When you write out the material, keep every line exactly as it is.

> [Information supplied]
=== Begin Enclosure ===

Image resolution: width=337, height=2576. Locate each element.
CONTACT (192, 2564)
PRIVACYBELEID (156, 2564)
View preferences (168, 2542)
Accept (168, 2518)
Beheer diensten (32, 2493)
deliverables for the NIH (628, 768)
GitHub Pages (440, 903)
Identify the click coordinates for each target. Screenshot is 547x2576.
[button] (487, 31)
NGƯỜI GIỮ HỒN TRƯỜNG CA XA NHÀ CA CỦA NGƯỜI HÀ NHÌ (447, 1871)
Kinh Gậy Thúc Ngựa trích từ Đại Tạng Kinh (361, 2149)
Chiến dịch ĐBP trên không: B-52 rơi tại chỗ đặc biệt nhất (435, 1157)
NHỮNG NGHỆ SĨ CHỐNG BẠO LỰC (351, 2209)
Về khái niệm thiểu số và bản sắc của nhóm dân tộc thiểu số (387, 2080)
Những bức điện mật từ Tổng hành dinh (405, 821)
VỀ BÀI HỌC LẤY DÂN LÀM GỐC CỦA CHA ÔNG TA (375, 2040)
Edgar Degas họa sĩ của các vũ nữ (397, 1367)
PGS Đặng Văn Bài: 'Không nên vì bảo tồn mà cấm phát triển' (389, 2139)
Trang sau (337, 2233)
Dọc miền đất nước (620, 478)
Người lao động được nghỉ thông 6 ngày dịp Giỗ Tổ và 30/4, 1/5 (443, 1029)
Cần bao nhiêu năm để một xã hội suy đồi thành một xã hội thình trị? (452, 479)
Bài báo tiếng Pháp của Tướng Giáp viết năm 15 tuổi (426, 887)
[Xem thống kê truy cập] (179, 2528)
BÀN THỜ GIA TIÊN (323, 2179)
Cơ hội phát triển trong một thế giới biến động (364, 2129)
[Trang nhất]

=== End Enclosure ===

> [Solution for this problem]
Image resolution: width=337, height=2576. Locate each element.
CONTACT (192, 2564)
PRIVACYBELEID (156, 2564)
View preferences (168, 2542)
Accept (168, 2518)
Beheer diensten (32, 2493)
deliverables for the NIH (628, 768)
GitHub Pages (440, 903)
Identify the click coordinates for each target. Screenshot is 547x2576.
[button] (487, 31)
NGƯỜI GIỮ HỒN TRƯỜNG CA XA NHÀ CA CỦA NGƯỜI HÀ NHÌ (447, 1871)
Kinh Gậy Thúc Ngựa trích từ Đại Tạng Kinh (361, 2149)
Chiến dịch ĐBP trên không: B-52 rơi tại chỗ đặc biệt nhất (435, 1157)
NHỮNG NGHỆ SĨ CHỐNG BẠO LỰC (351, 2209)
Về khái niệm thiểu số và bản sắc của nhóm dân tộc thiểu số (387, 2080)
Những bức điện mật từ Tổng hành dinh (405, 821)
VỀ BÀI HỌC LẤY DÂN LÀM GỐC CỦA CHA ÔNG TA (375, 2040)
Edgar Degas họa sĩ của các vũ nữ (397, 1367)
PGS Đặng Văn Bài: 'Không nên vì bảo tồn mà cấm phát triển' (389, 2139)
Trang sau (337, 2233)
Dọc miền đất nước (620, 478)
Người lao động được nghỉ thông 6 ngày dịp Giỗ Tổ và 30/4, 1/5 (443, 1029)
Cần bao nhiêu năm để một xã hội suy đồi thành một xã hội thình trị? (452, 479)
Bài báo tiếng Pháp của Tướng Giáp viết năm 15 tuổi (426, 887)
[Xem thống kê truy cập] (179, 2528)
BÀN THỜ GIA TIÊN (323, 2179)
Cơ hội phát triển trong một thế giới biến động (364, 2129)
[Trang nhất]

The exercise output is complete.